Concrete ties are getting more attention here: the FRA is in the process of issuing new regulations (here's a link with all the gory details - I didn't know that concrete ties date back to 1893!). If there are new safety regulations in the works, then there must have been an accident. Sure enough an Amtrak train derailed on the BNSF in 2005 due to degraded 15 year old ties.  

by Jace on Mon Oct 3rd, 2011 at 10:00:18 PM EST
[ Parent ]
I ought to mention an exception for Europe: many older switches are on wood sleepers, in between running track with concrete sleepers. You see a pair of them in the foreground of the V43 photo. But for new ones nowadays those are concrete, too, especially if the switch is for higher speeds (80-120 km/h instead of 40 km/h in deviating direction).

*Lunatic*, n.
One whose delusions are out of fashion.
by DoDo on Tue Oct 4th, 2011 at 01:35:18 AM EST
[ Parent ]
All new sleepers are concrete in australia now as far as I've seen.  Termites being a big reason.
by njh on Thu Oct 6th, 2011 at 01:54:32 PM EST
[ Parent ]
I bet there are more concrete ties on the Union Pacific Overland Route than there are on the Northeast Corridor.

Stephen Karlson ATTITUDE is a nine letter word. BOATSPEED.
by SHKarlson (shkarlson at frontier dot com) on Sun Oct 9th, 2011 at 06:25:50 PM EST
[ Parent ]
Looking at this, I found this article:

With big new contracts, CXT slates expansions | Journal of Business | Professional Journal archives from AllBusiness.com

One of CXT's divisions produces the prestressed concrete railroad ties used by UP and other rail companies, and is expected to generate between $25 million and $30 million in revenue this year, says Dave Millard, vice president of that division.

...Although 90 percent of all railroad ties in Europe and Australia are concrete, most rail ties used in the U.S. and Canada are still wood, he says.

...It's the new contracts with UP that are triggering the expansion push.

Within the next five to eight years, the big Omaha, Neb.-based railroad company plans to replace wooden rail ties with CXT's concrete ties on its major rail routes between Salt Lake City and Chicago and between Los Angeles and El Paso, Texas. Also, on portions of those same two routes where only one rail line now exists, UP plans to build new second lines with concrete ties manufactured by CXT, says Millard.

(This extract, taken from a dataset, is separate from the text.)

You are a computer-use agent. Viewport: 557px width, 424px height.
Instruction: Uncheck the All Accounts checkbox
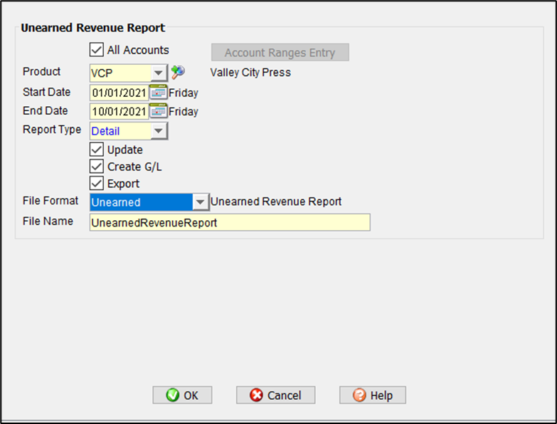pos(97,50)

...About 18.5 million railroad ties are installed annually in the U.S. and Canada, but only about 1.5 million of that total are made of prestressed concrete, he says.



*Lunatic*, n.
One whose delusions are out of fashion.
by DoDo on Mon Oct 10th, 2011 at 12:17:00 PM EST
[ Parent ]
That's why you need a ballast cleaner.

http://www.loram.com/Services/Default.aspx?id=266

by asdf on Mon Oct 3rd, 2011 at 05:55:12 PM EST
[ Parent ]
Or this. I've seen ducks swimming in this 'pond':

by Jace on Mon Oct 3rd, 2011 at 10:11:39 PM EST
[ Parent ]
Well I think it looks very pictureskew.
by njh on Thu Oct 6th, 2011 at 01:52:35 PM EST
[ Parent ]
Off-topic, but I noticed MÁV's preserved NOHAB making an extremely brief appearance at a station in Budapest in the new film of Tinker, Tailor, Soldier, Spy.